# Task to complete
The finished copy must match the records exactly, except that it contains no pictures.

(Records drawn from a dataset)
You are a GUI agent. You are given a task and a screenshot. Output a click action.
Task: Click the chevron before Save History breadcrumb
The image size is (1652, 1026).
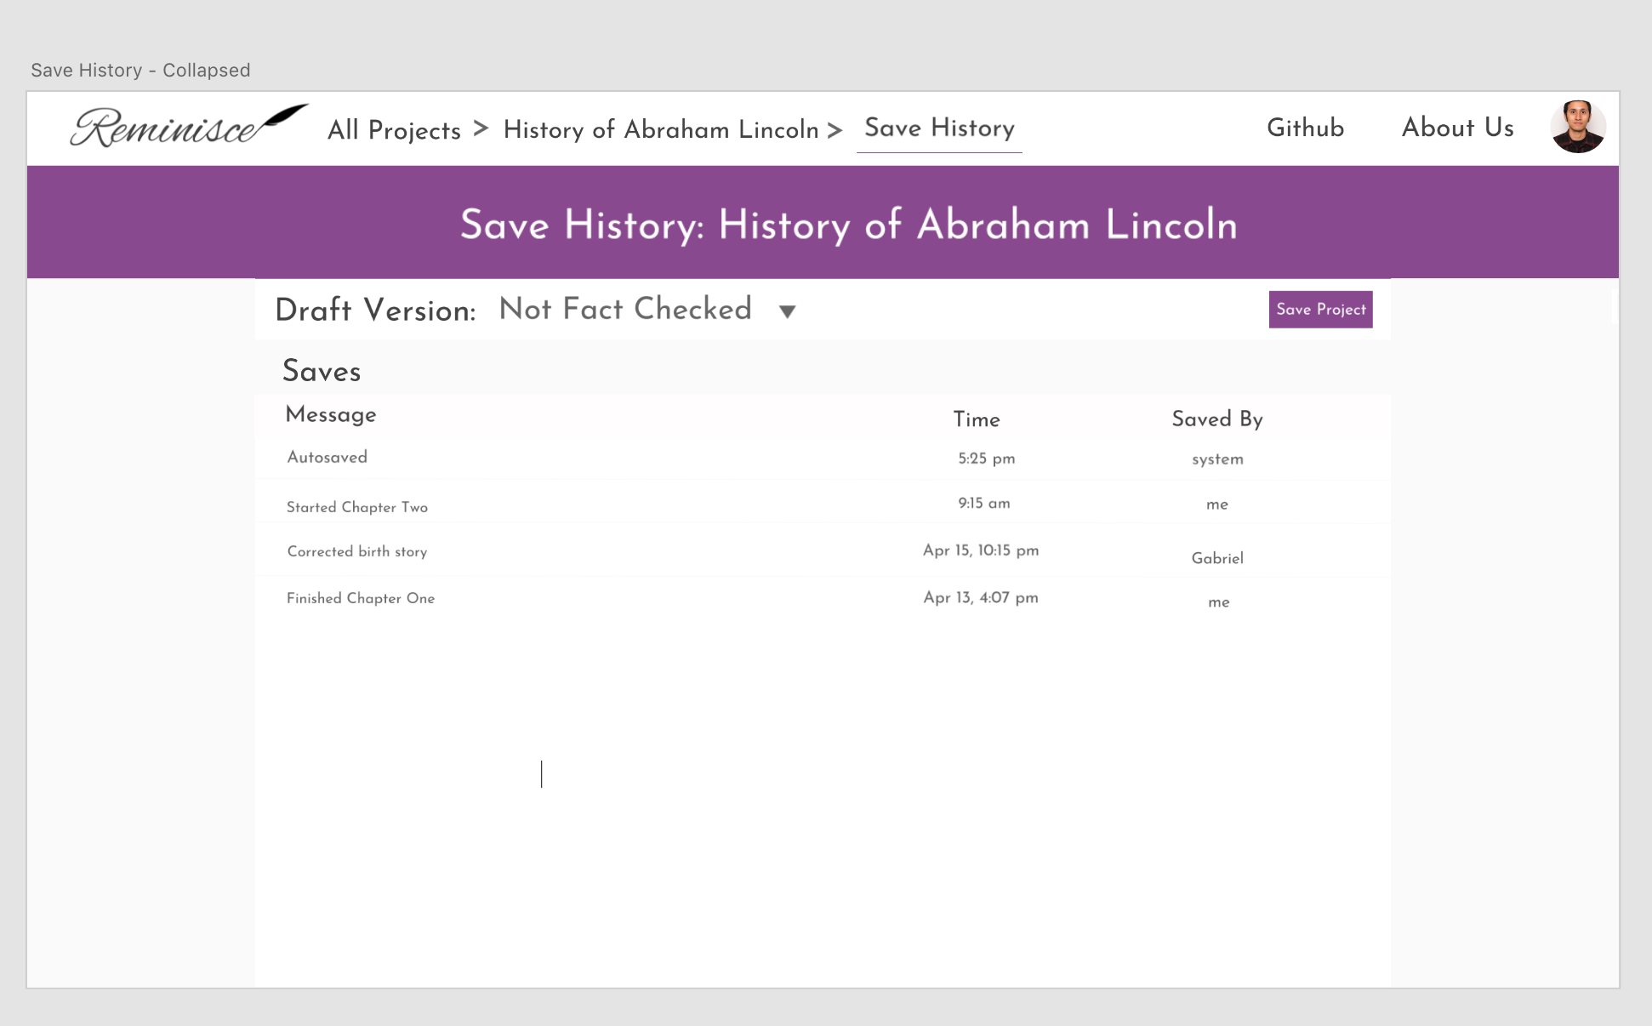(835, 128)
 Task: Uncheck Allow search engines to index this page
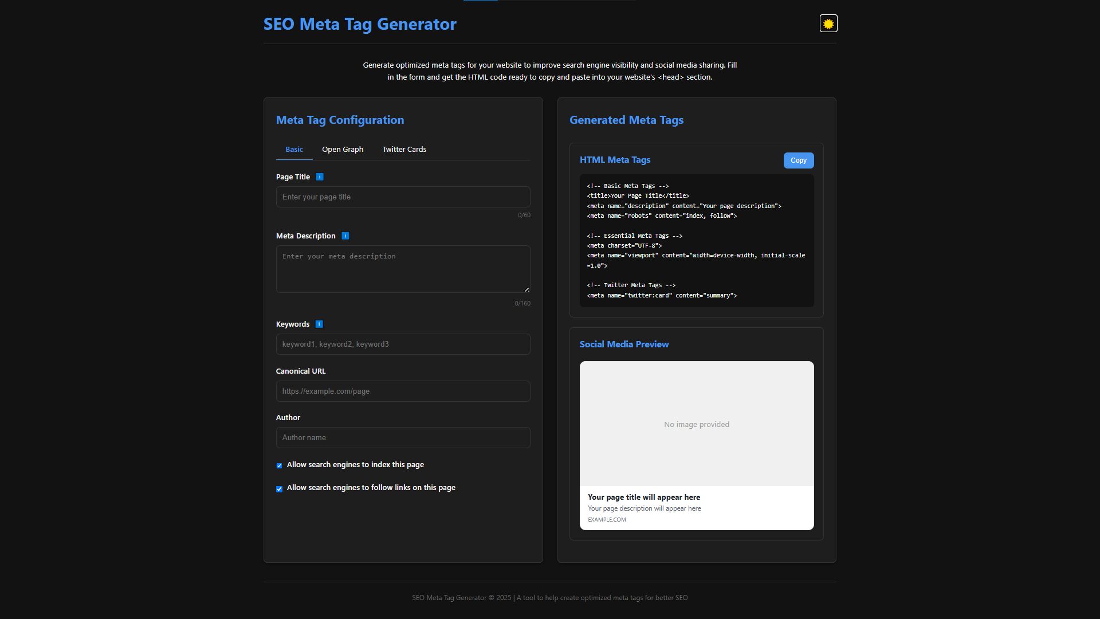(280, 465)
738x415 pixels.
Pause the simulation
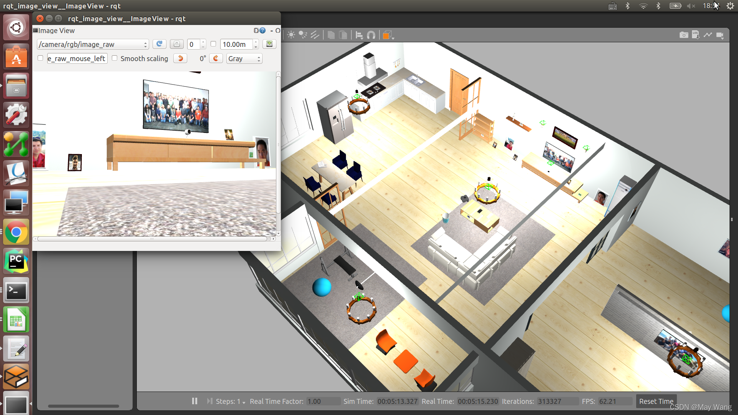(x=194, y=401)
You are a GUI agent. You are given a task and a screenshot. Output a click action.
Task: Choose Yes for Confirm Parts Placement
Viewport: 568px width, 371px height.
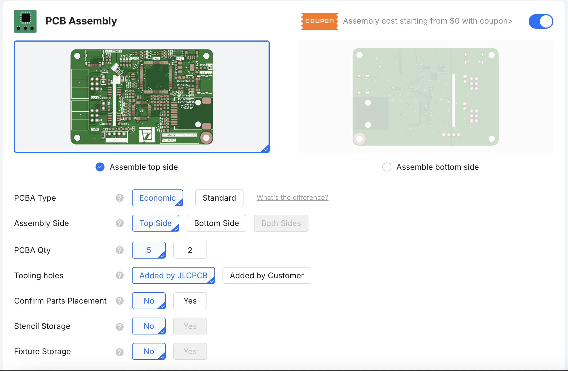coord(190,301)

# Completed exercise
You are a GUI agent. You are given a task and a screenshot. Output a click action.
Task: Click the chevron before Save History breadcrumb
The image size is (1652, 1026).
(835, 128)
 Task: Uncheck Allow search engines to index this page
(280, 465)
738x415 pixels.
Pause the simulation
(x=194, y=401)
You are a GUI agent. You are given a task and a screenshot. Output a click action.
Task: Choose Yes for Confirm Parts Placement
Viewport: 568px width, 371px height.
coord(190,301)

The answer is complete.